Inoltre, dobbiamo considerare che in campagna elettorale risultano decisivi non solo la quantità di denaro che ciascun candidato e ciascun partito possono raccogliere e profondere nella ricerca dei voti ma anche le possibilità di accesso alla propaganda televisiva. Ciò contribuisce di certo a fomentare quel fenomeno che prende il nome di personalizzazione della politica. Questo è un fenomeno che si sta diffondendo a macchie di leopardo e sempre con più intensità anche nel resto dell’Occidente. Cosa significhi la personalizzazione, la spettacolarizzazione e, per usare una sola parola che contenga in sé entrambi i significati delle precedenti, l’americanizzazione della politica è presto detto:

“[essa] incoraggia la politica delle celebrità contro la politica delle iniziative di policy, dei programmi e dei principi che trova espressione in partiti politici che cercano di promuovere l’interesse pubblico[…]. Gli imprenditori, i ricchi, i personaggi televisivi, gli attori, i lottatori, i clowns, i quali attirano l’attenzione dei media sfidando i partiti e distraendo gli elettori, raggiungeranno probabilmente i vertici, diminuendo così la qualità del dibattito politico”[17]
È indubbio che la personalizzazione della politica metta in primo piano le qualità personali e fisiche della persona che va a candidarsi e non certo le sue idee politiche, il suo programma.
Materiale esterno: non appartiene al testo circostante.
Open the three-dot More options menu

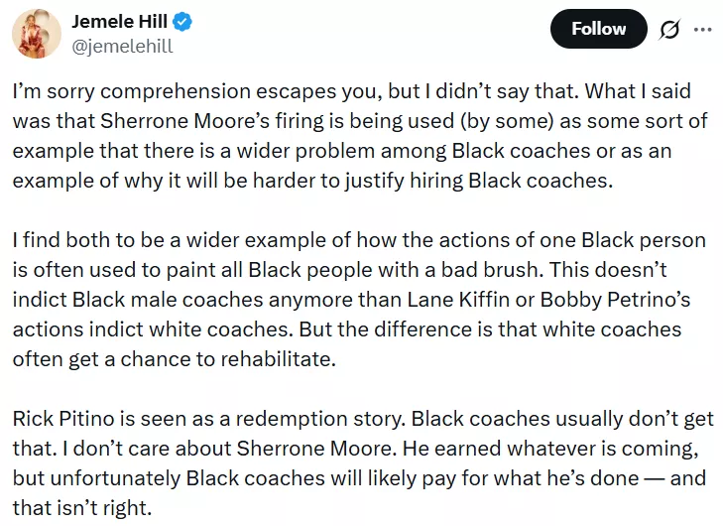pyautogui.click(x=702, y=30)
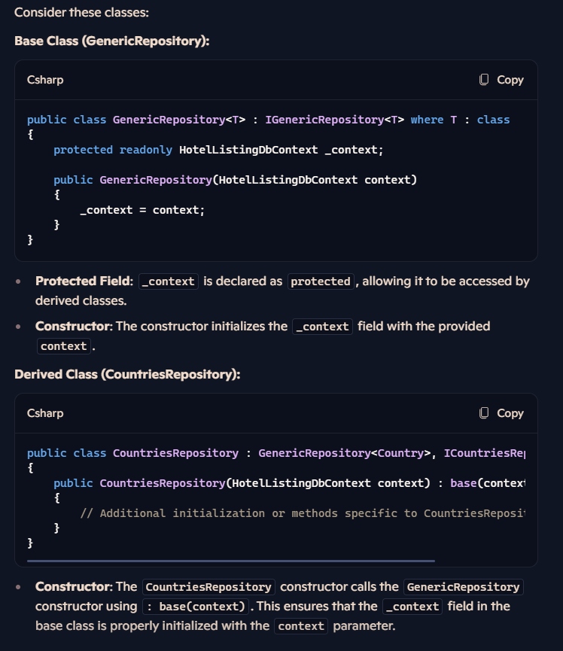Screen dimensions: 563x651
Task: Click the Csharp label of the second code block
Action: click(45, 413)
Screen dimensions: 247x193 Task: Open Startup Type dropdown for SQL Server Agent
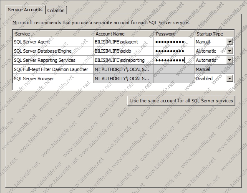[x=230, y=42]
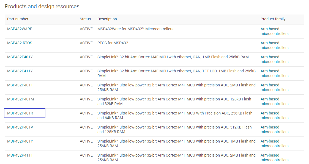Open Arm-based microcontrollers link for MSP432-RTOS

tap(274, 45)
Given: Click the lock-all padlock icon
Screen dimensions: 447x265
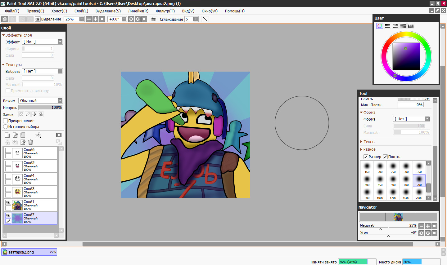Looking at the screenshot, I should pos(41,114).
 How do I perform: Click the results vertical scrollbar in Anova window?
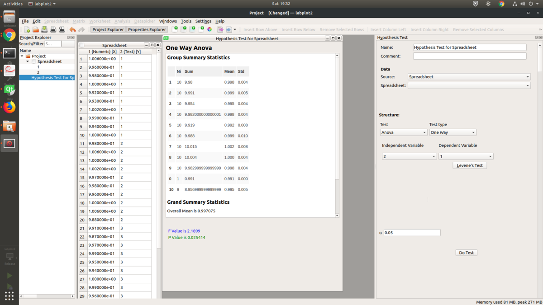click(x=337, y=136)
Gli esempi sono tanti: (considerando la categoria degli attori) i più noti vanno da Ronald Wilson Reagan, Governatore dello Stato della California e poi 40° Presidente degli Stati Uniti d’America (1981 - 1989) fino a Arnold Alois Schwarzenegger, attuale Governatore della California. Ma voglio riportare un fatto curioso che ci mostra quanto la politica possa essere svilita e toccare il fondo. Siamo in Inghilterra. Nel corso della sua campagna elettorale, quello che verrà poi eletto a sindaco di Hartlepool, indossa un costume da scimmia, lo stesso della mascotte della locale squadra di calcio[18]!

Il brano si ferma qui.